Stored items
----------------

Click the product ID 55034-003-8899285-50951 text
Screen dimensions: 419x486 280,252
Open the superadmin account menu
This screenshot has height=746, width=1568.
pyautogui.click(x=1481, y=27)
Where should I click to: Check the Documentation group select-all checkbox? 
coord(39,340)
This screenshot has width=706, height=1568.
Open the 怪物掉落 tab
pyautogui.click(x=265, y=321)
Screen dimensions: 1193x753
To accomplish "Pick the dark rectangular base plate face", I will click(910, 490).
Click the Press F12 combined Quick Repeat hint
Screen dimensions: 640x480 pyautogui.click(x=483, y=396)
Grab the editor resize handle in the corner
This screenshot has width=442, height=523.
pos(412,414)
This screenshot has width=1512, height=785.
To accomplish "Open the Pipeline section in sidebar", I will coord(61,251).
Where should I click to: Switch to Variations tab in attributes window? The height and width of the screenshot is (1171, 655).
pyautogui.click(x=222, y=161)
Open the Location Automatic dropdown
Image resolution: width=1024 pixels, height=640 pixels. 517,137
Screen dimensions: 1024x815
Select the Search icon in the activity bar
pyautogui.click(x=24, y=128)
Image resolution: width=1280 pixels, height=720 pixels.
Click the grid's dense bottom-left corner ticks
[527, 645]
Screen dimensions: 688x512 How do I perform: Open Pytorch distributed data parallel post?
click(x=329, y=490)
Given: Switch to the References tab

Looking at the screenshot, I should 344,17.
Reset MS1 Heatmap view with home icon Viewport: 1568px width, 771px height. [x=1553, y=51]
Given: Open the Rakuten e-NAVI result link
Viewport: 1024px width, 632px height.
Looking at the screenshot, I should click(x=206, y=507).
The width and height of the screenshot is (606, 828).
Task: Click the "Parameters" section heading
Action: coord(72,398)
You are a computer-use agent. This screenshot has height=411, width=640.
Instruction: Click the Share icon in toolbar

----------------

◆ Prompt ◆
Having read the entries, repeat them all exactly.

◆ Solved exercise ◆
Click the product ID 55034-003-8899285-50951 text
Screen dimensions: 419x486 280,252
Open the superadmin account menu
This screenshot has height=746, width=1568.
pyautogui.click(x=1481, y=27)
Where should I click to: Check the Documentation group select-all checkbox? 
coord(39,340)
This screenshot has width=706, height=1568.
Open the 怪物掉落 tab
pyautogui.click(x=265, y=321)
Screen dimensions: 1193x753
To accomplish "Pick the dark rectangular base plate face", I will click(910, 490).
Click the Press F12 combined Quick Repeat hint
Screen dimensions: 640x480 pyautogui.click(x=483, y=396)
Grab the editor resize handle in the corner
This screenshot has width=442, height=523.
pos(412,414)
This screenshot has width=1512, height=785.
To accomplish "Open the Pipeline section in sidebar", I will coord(61,251).
Where should I click to: Switch to Variations tab in attributes window? The height and width of the screenshot is (1171, 655).
pyautogui.click(x=222, y=161)
Open the Location Automatic dropdown
Image resolution: width=1024 pixels, height=640 pixels. 517,137
Screen dimensions: 1024x815
Select the Search icon in the activity bar
pyautogui.click(x=24, y=128)
Image resolution: width=1280 pixels, height=720 pixels.
Click the grid's dense bottom-left corner ticks
[527, 645]
Screen dimensions: 688x512 How do I perform: Open Pytorch distributed data parallel post?
click(x=329, y=490)
Given: Switch to the References tab

Looking at the screenshot, I should 344,17.
Reset MS1 Heatmap view with home icon Viewport: 1568px width, 771px height. [x=1553, y=51]
Given: Open the Rakuten e-NAVI result link
Viewport: 1024px width, 632px height.
Looking at the screenshot, I should click(x=206, y=507).
The width and height of the screenshot is (606, 828).
Task: Click the "Parameters" section heading
Action: coord(72,398)
You are a computer-use agent. This screenshot has height=411, width=640.
Instruction: Click the Share icon in toolbar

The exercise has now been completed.